Three mild winters in a row have really helped the state’s deer population rebound after a couple of harsh winters in a row before that killed large numbers of whitetails, especially in northern Minnesota.

If you’ve lived and hunted in this neck of the woods over the past three decades, you are familiar with this up and down nature of the sport.

Regardless of how the Department of Natural Resources manages the herd, winters that start early and end late are incredibly hard on whitetail deer.

Because of all this unpredictable weather influenced population fluctuation – along with predation issues (i. e. an ever increasing and emboldened wolf population) - the DNR has to adjust the way they manage the herd on a yearly basis.

Local wildlife managers are left with that unenviable task and use a number of different tactics and tools to measure the population and then set license requirements.

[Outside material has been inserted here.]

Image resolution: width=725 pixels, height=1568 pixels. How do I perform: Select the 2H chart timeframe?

They are responsible for doing this over various different Permit Areas (PA) across the state and this year – locally at least - there were three designations they could give a PA: Lottery, Hunter Choice or Bucks Only.

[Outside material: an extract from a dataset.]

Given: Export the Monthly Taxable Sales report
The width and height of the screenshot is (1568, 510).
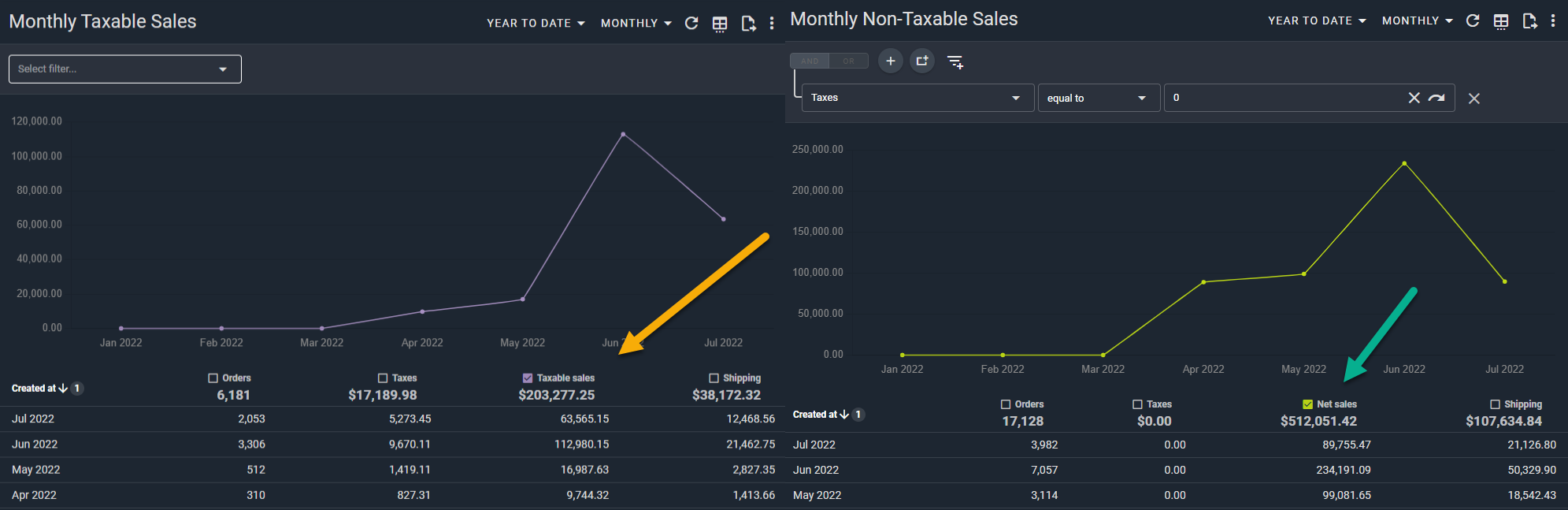Looking at the screenshot, I should pos(748,24).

In the past there has also been the designation of Intensive, when populations skyrocket in certain areas.

• Bucks Only means the deer population is significantly below goal and the management objective is to increase.

• Lottery means the population is below goal and the management objective is to continue population increase

• Hunter’s Choice means the population is at or near goal and the management objective is to maintain current population level

• Managed means the population is above goal and the management objective is to slightly decrease population.

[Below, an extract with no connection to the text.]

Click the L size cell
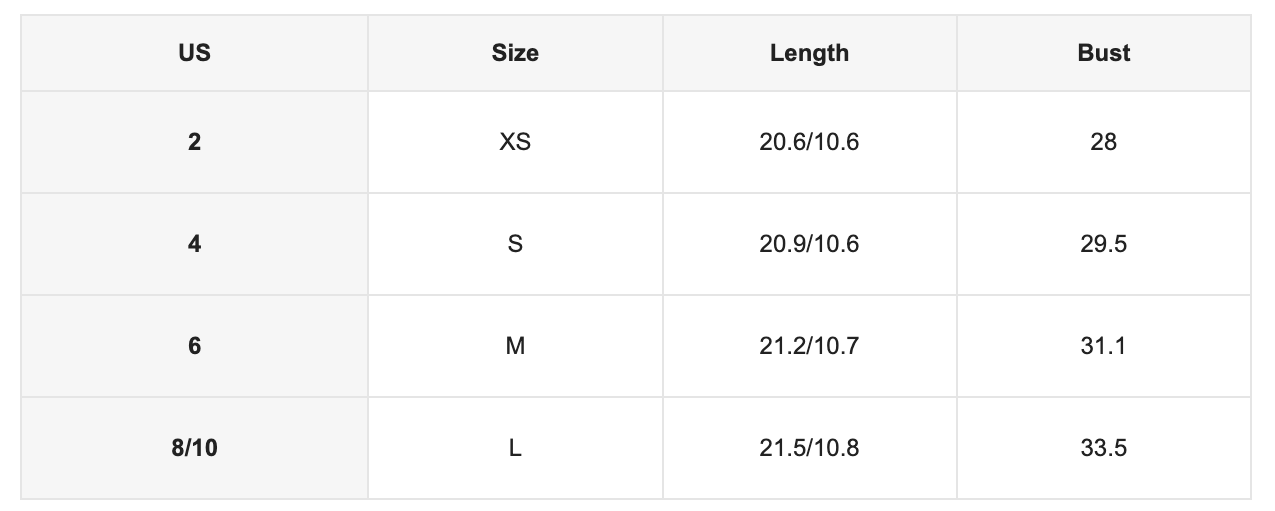 [x=515, y=448]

• Intensive means the population is significantly above goal and the management objective is to decrease the population.

But just because a PA is designated a certain way based on outlook doesn’t mean everyone who hunts in that particular area will be successful.

According to Tower Area DNR Wildlife Manager Tom Rusch, deer population recovery takes time in forested habitats and local populations always vary within the larger permit areas.

For example, deer populations are generally higher in permit areas to the west and south of Tower (176, 177 and 178) and lowest in permit areas to the east and north (108, 117, 118, 119, 130 and 131).

Still, wildlife managers can make reasonable predictions based on estimates and history.

Rusch said the statewide season framework this year is more liberal than 2016, designed to maintain the population at population goals.

Antlerless deer harvest quotas are set to achieve the deer population goal for each permit area. Harvest will be less conservative in the permit areas at or above established goals.

“Modifying antlerless harvest through permit regulations is the best way to reduce, maintain or rebuild our deer populations, ” Rusch said.

The following is Rusch’s outlook for hunters in northern Minnesota across the various Permit Areas for the 2017 Firearms deer season, which opened Saturday and ends on Nov. 19.

• PA’s 176, 177, and 178 are the most productive areas in the Tower area and account for the majority of the annual harvest. Hunters will likely see and harvest more deer in these permit areas than they did in 2016. Fawns produced in 2016 will be this year’s spikes, forks and six pointers and will improve prospects for the future.

• PA’s 108, 119, 118, 117, 130, 131, and 132 are less productive with rocky, thin or wet soils. Hunters will harvest more deer in these permit areas, too, with the “Hunters Choice” option to harvest antlerless deer. Fawn production was also good - generally a mix of single fawns and twins observed. As a result, population recovery takes longer in these permit areas.

• Permit area 177 around Cook, 176 North of the Iron Range and 178 South of the Iron Range. These permit areas on the west and south end of the Tower work area always show the strongest deer population recovery and bounce back first. The mix of fields and forest are the key.

• Permit areas 130 East of Hoyt Lakes and Whiteface Reservoir, 108 West of Orr and Kabetogama, and PA 118 along the Echo Trail are at population goal in 2017.

• PA 132 is a new permit area between the Iron Range and Duluth. Large blocks of contiguous forest in these permit areas with limited or no agriculture fields limit fawn production and slow population recovery.

• PA 131 around Isabella and PA 117 East of Snowbank Lake in the Boundary Waters Wilderness have very low deer populations. These permit areas have our strongest moose populations.

• PA 119 Orr-Kabetogama-Crane Lake is Bucks –Only. This permit area also has low deer numbers and has been slow to recover from recent tough winters.